● What to work on: Each entry needs to be copied exactly, with nothing left out.

====

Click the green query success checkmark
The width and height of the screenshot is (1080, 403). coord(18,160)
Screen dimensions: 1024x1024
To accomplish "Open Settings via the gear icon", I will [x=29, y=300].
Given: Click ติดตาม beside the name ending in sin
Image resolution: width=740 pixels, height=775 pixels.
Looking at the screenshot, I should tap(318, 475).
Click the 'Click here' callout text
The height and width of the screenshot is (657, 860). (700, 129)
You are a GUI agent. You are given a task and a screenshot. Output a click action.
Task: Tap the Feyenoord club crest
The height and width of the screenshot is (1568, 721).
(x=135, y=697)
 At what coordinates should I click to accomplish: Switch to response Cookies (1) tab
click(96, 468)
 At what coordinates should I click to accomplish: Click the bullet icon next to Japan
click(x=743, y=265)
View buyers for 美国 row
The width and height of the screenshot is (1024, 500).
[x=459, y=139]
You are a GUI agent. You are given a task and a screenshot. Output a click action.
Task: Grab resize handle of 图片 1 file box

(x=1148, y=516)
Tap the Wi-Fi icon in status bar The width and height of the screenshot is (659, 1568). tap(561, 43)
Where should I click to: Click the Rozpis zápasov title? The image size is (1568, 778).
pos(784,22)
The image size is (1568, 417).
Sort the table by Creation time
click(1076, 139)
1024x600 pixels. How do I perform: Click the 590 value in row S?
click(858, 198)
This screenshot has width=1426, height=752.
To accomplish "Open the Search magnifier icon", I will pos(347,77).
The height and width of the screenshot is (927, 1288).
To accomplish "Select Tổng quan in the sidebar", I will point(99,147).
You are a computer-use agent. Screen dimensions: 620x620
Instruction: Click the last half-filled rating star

====

● Exercise result:
Click the green query success checkmark
The width and height of the screenshot is (1080, 403). coord(18,160)
Screen dimensions: 1024x1024
To accomplish "Open Settings via the gear icon", I will [x=29, y=300].
Given: Click ติดตาม beside the name ending in sin
Image resolution: width=740 pixels, height=775 pixels.
Looking at the screenshot, I should tap(318, 475).
Click the 'Click here' callout text
The height and width of the screenshot is (657, 860). (700, 129)
You are a GUI agent. You are given a task and a screenshot. Output a click action.
Task: Tap the Feyenoord club crest
The height and width of the screenshot is (1568, 721).
(x=135, y=697)
 At what coordinates should I click to accomplish: Switch to response Cookies (1) tab
click(96, 468)
 At what coordinates should I click to accomplish: Click the bullet icon next to Japan
click(x=743, y=265)
View buyers for 美国 row
The width and height of the screenshot is (1024, 500).
[x=459, y=139]
You are a GUI agent. You are given a task and a screenshot. Output a click action.
Task: Grab resize handle of 图片 1 file box

(x=1148, y=516)
Tap the Wi-Fi icon in status bar The width and height of the screenshot is (659, 1568). tap(561, 43)
Where should I click to: Click the Rozpis zápasov title? The image size is (1568, 778).
pos(784,22)
The image size is (1568, 417).
Sort the table by Creation time
click(1076, 139)
1024x600 pixels. How do I perform: Click the 590 value in row S?
click(858, 198)
This screenshot has width=1426, height=752.
To accomplish "Open the Search magnifier icon", I will pos(347,77).
The height and width of the screenshot is (927, 1288).
To accomplish "Select Tổng quan in the sidebar", I will point(99,147).
You are a computer-use agent. Screen dimensions: 620x620
Instruction: Click the last half-filled rating star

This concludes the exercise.